Recombination of Antibody Gene Fragments
An important point of this discovery is that, unlike the behavior of
the genes which has been recognized up to the present, in the case of
antibody genes, gene fragments are restructured during the generation
and the development of a cell.
When this phenomenon is investigated in more detail, it is more
complicated in the case of heavy chains. In the case of heavy chains,
instead of two types of gene fragments, the variable region is coded
by three different types, called V, D, and J. In this case, in order
for this gene to be expressed, one of the many Vs, one of the many Ds,
and one of the Js are connected to each other in series. A complete
gene which can produce a heavy chain will be created by this process.

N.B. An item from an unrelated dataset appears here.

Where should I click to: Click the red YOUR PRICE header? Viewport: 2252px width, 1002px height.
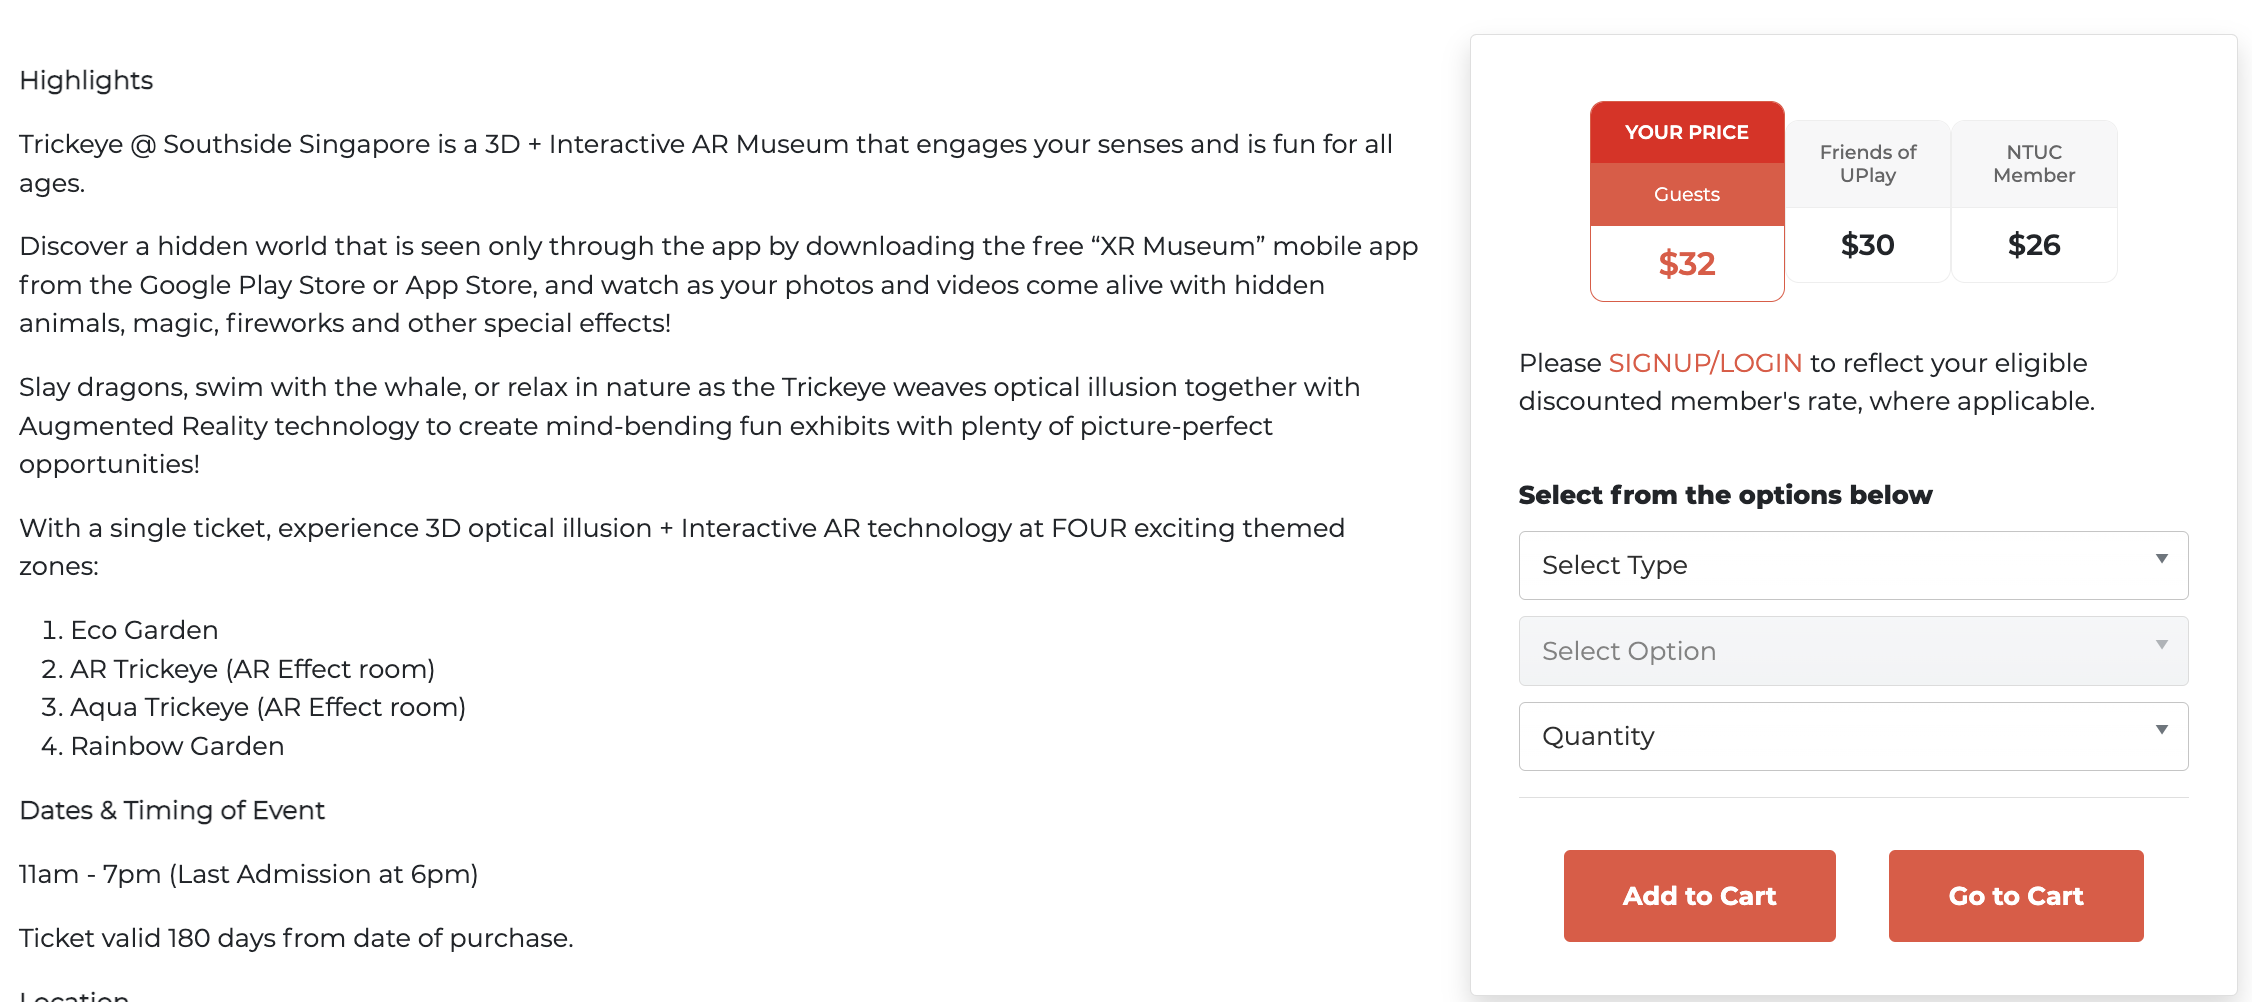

What is the significance of the existence of these genes as fragments
in germ cells? In Fig.3, in the case of a heavy chain, about 300 V
gene fragments, 20 D gene fragments, and 5 J gene fragments exist in
germ cells. In the process when a cell is developed and B lymphocytes
are generated, one of each type of fragment from the pools of these
three gene fragments are selected. A complete gene for a heavy chain
can be created by the various combinations. Therefore, it can be
simply calculated that, from all the combinations of 300 types of V
gene fragments, 20 types of D gene fragments, and 5 types of J gene
fragments, 24,000 different types of variable regions can be created.
As many as 24,000 different types of genes can be produced from very
few, several hundred at most, gene fragments inherited from the
parents. The somatic cell theory was proved by this discovery.